### Prompt
Search the data below, and report every line in which "computer" occurs.

### Dataset entries

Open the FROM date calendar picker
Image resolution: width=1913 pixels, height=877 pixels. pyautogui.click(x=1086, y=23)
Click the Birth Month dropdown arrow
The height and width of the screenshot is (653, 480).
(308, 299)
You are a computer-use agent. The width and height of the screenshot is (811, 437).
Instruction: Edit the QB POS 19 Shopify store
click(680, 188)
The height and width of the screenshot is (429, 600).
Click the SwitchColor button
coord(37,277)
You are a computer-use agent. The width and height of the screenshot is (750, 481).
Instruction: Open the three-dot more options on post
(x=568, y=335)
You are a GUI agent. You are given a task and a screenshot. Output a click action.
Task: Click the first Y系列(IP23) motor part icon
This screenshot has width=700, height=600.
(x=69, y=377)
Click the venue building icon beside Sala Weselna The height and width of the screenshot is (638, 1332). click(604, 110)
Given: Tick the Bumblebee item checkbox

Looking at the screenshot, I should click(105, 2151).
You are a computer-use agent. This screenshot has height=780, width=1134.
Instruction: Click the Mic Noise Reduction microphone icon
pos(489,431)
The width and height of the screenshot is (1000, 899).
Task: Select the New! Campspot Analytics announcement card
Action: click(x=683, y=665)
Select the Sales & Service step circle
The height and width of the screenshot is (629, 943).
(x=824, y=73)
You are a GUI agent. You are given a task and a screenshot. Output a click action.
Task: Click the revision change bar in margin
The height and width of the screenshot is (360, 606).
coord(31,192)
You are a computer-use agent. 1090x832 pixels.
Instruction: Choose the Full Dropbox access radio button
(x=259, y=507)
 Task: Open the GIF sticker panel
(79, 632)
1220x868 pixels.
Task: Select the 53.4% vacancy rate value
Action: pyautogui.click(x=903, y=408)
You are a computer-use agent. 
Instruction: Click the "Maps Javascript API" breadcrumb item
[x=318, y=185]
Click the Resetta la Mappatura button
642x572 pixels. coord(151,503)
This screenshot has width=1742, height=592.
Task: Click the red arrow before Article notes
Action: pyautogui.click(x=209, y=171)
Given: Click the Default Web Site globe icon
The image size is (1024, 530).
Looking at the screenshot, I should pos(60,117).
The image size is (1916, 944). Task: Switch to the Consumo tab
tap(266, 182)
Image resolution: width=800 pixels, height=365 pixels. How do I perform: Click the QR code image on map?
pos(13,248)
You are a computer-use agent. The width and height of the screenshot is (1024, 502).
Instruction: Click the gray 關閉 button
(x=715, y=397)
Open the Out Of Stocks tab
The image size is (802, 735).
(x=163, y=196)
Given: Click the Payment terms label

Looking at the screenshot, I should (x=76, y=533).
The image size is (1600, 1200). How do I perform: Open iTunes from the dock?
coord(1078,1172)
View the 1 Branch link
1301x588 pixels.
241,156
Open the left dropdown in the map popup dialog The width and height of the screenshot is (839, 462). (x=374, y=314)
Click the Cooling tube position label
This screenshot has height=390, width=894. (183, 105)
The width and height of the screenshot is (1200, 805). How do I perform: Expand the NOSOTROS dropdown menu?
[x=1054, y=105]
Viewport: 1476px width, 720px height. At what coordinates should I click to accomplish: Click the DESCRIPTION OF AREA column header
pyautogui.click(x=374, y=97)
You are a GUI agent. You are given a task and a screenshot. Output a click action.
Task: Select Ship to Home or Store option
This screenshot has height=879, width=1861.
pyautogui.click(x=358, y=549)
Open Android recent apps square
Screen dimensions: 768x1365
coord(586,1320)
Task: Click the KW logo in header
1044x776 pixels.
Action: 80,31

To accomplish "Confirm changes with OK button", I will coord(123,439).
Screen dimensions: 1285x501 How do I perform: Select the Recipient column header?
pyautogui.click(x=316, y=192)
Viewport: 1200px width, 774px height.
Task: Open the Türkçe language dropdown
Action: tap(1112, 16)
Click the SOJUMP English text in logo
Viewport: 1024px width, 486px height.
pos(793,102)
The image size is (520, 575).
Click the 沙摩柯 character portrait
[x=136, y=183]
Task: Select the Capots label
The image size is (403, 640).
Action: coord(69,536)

### Your response
You are a computer-use agent. The width and height of the screenshot is (811, 437).
You are a computer-use agent. The width and height of the screenshot is (750, 481).
You are a computer-use agent. This screenshot has height=780, width=1134.
You are a computer-use agent. 1090x832 pixels.
You are a computer-use agent. 
You are a computer-use agent. The width and height of the screenshot is (1024, 502).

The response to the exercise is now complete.